Matusalém: o elo entre o envelhecimento “adequado” e a reforma da previdência
O presidente da Câmara Federal dos Deputados, Rodrigo Maia, anunciou que a polêmica Reforma da Previdência pode ser votada logo após o carnaval. Certamente, a escolha do período dessa votação levou em conta o “efeito anestésico” que decorrerá após o maior evento popular do país – além disso, não se pode também desprezar a parcela da população que se tornará audiência fiel da nova versão do programa Big Brother Brasil, já iniciada. A estratégia de se utilizar desse período para votação deve-se, sobretudo, à indignação da população, a qual será atingida pela reforma, especialmente porque o trabalho laboral estender-se-á por um bom período na velhice. Há ainda alguns, os quais não serão atingidos pela reforma, por motivos inescrupulosos que não cabem nesse texto.

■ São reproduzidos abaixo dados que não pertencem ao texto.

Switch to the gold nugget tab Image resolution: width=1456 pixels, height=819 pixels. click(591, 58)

Desde meados do século passado é notório o aumento da expectativa de vida, em especial, nos países desenvolvidos. Nesses, o aumento associa-se cada vez mais às taxas de fertilidade decrescentes. Como consequência, tem-se uma população cada vez mais velha. A prova disso é que as Nações Unidas projetam que até 2050, a população mundial de “idade mais velha”, com 80 anos ou mais, triplicará para 434 milhões. Já nos Estados Unidos, essa tendência é personificada pelo fenômeno do baby boom. Lá, em 1960, apenas 9% da população possuía 65 anos ou mais. Existem agora mais pessoas com 60 anos de idade ou mais, do que menores de 15 anos, algo inédito na história americana. Esses dados diferem bastante de um país para outro, até mesmo entre os países desenvolvidos, é o que aponta um estudo publicado agora em janeiro na revista “Proceedings of the National Academy of Sciences (PNAS)”.

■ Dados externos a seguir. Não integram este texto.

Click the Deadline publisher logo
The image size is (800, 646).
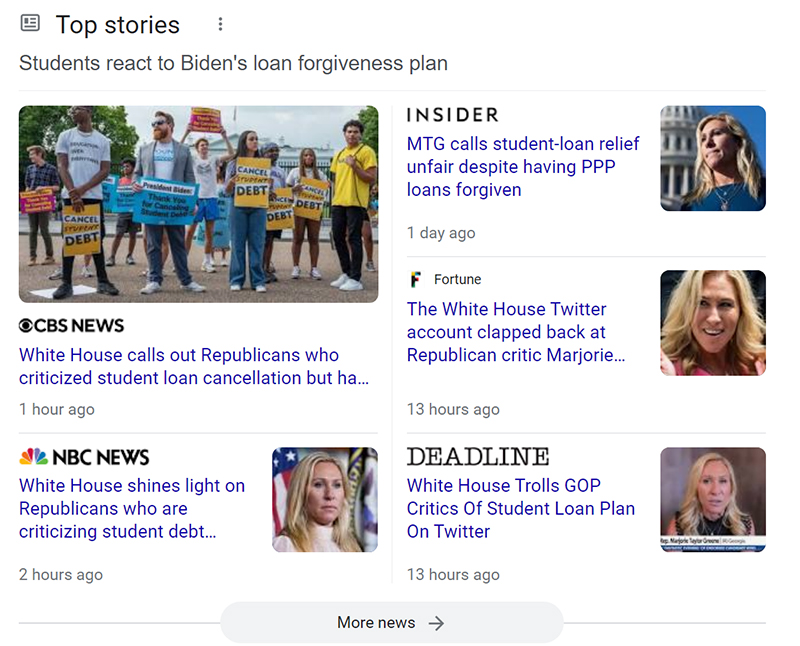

A finalidade desse trabalho foi avaliar como os países desenvolvidos estão adaptando-se ao envelhecimento da sociedade. Para tanto, criaram um índice de envelhecimento, o qual permitiu classificar esses países de acordo com seus níveis de adaptação e de adoção de estratégias de envelhecimento consideradas bem sucedidas. Ou seja, o foco que outrora era imediatista, tendo como alvo o indivíduo, passa a ser coletivo com vistas a abraçar estratégias que garantam que cada sociedade se adapte com sucesso ao envelhecimento de toda a população. Assim, enquanto em algumas sociedades a questão do envelhecimento ainda é, a priori, tratada como uma questão previdenciária, em outras, a alguns passos adiante, é uma questão de estratégia adaptativa, sob a tônica da coletividade.

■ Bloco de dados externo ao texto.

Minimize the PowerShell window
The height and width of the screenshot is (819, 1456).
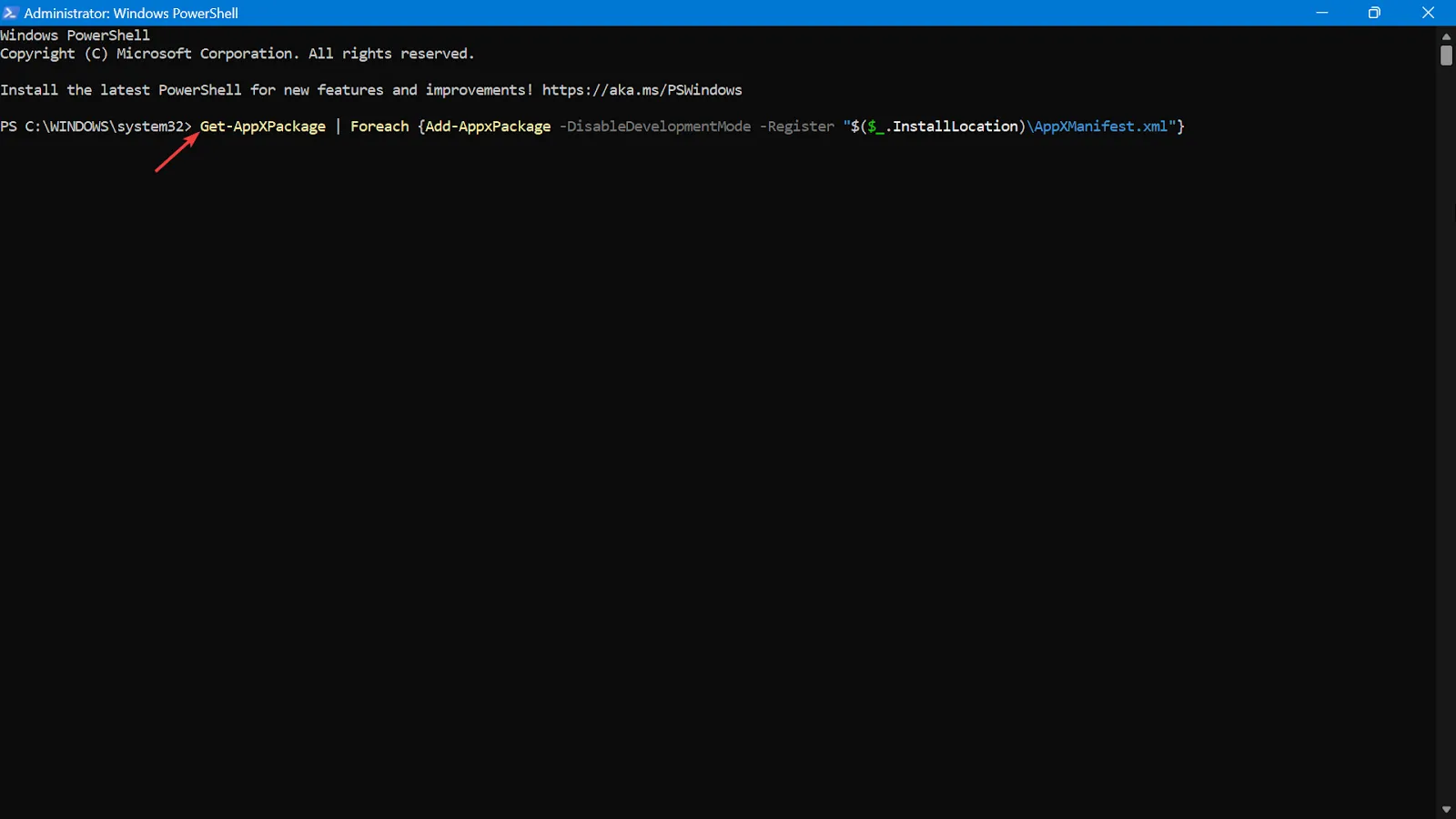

Mas no mundo animal existe outra espécie de mamífero, o rato-toupeira-pelado (Heterocephalus glaber), também detentor de uma organização social complexa (eussociabilidade). Para essa espécie, a velhice e o envelhecimento não se assemelham com o dos outros animais, em especial, com a espécie Homo sapiens. O interesse despertado por esse pequeno roedor africano subterrâneo é tão grande que seu genoma foi sequenciado ainda em 2011 e publicado, na época, como destaque na revista Nature. Semana passada, a Science dedicou mais um editorial, entre outros já dedicados a essa espécie, intitulado Ratos-toupeira-pelados desafiam a lei biológica do envelhecimento.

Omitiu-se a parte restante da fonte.